This programme explores complex dialogues between the filmmaker and performers in their works. The choreography of camera movement plays a central role in these works as they move through formal, narrative and symbolic layers. Each film circles around questions of staging, documentation and improvisation as it navigates new ways of both capturing and editing performance.
Julie Dash Four Women 1975, 16mm, colour, sound, 7 min
Four Women captures dancer Linda Martina Young’s choreographic embodiment of four stereotypes of Black female characters described in Nina Simone’s 1966 song of the same name. Moving between intimate close-ups of Young’s movements and gestures, wider shots backlit with gem-coloured floodlights and shots taken from a height, the film showcases its own choreography of lighting, framing and camera movement to the same extent that it documents Young’s performance. Transitions between shots are often momentarily frozen or overlaid on one another, introducing a temporal discontinuity that marks this dialogue between filmmaker and performer as distinctly filmic. Meticulously designed and filmed in beautiful colour, Four Women is both a critical response to Black female stereotypes and one of the most brilliantly realised films about dance.
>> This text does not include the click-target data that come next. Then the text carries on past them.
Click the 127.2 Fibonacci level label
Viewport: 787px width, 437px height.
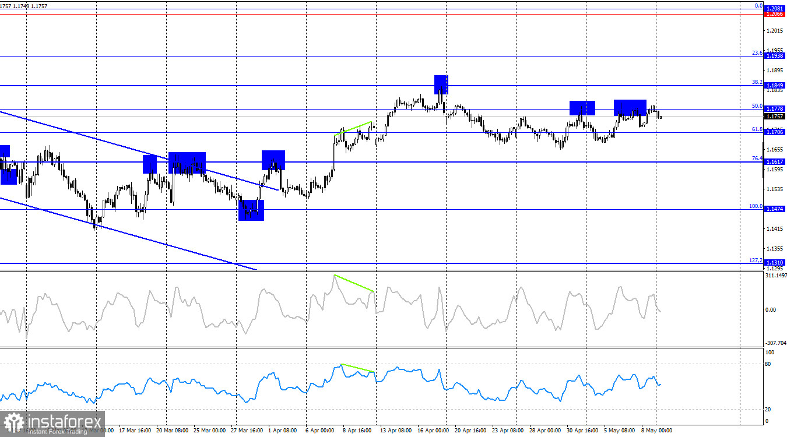coord(756,260)
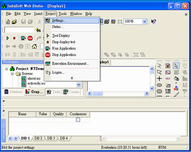
Task: Select the ActiveX OCX object tool
Action: tap(168, 79)
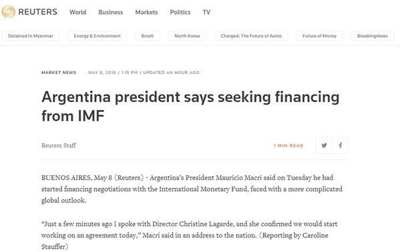Screen dimensions: 400x252
Task: Open the Business navigation menu item
Action: point(111,12)
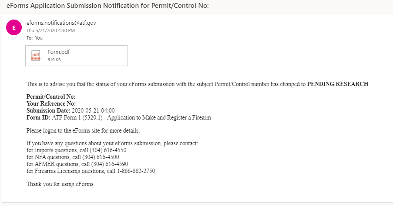Click "Thank you for using eForms" line
This screenshot has height=206, width=393.
click(x=60, y=184)
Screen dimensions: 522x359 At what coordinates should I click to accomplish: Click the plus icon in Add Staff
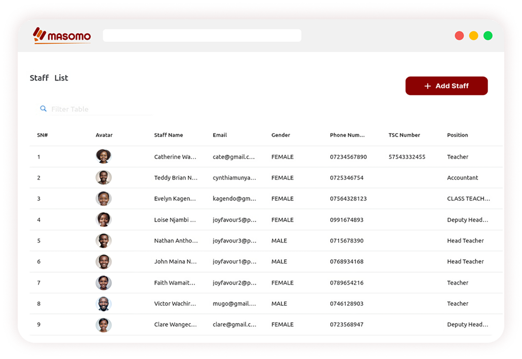point(428,86)
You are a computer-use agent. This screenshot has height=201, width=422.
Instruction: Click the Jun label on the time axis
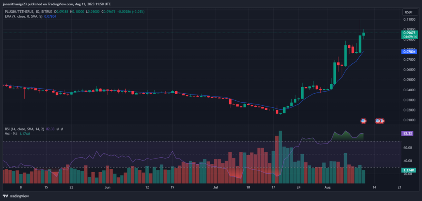108,187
William Greaves Symbiopsychotaxiplasm: Take One 1968, 35mm transferred to Blu-ray, colour, sound, 75 min
Symbiopsychotaxiplasm: Take One is a breakthrough work of experimental film blending William Greaves' fascination with the creative process involved in acting and with the processes of filmmaking. In what was understood to be a documentary about the making of a low-budget feature about a liberal couple's relationship, Greaves assembled a cast of his Acting Studio students to perform screen tests in New York's Central Park. In addition to his own camera, he hired three sets of film crews to document these takes, the first filming the actors, the second filming the crew and the third filming passersby and any action around the set. As it becomes apparent to the cast and crew that there is little vision for what the feature will actually be, chaos begins to mount on set and the cameras keep rolling. Using split-screen views of multiple perspectives, the resulting meta-documentary reveals precisely the insights and spontaneous energy Greaves was hoping for.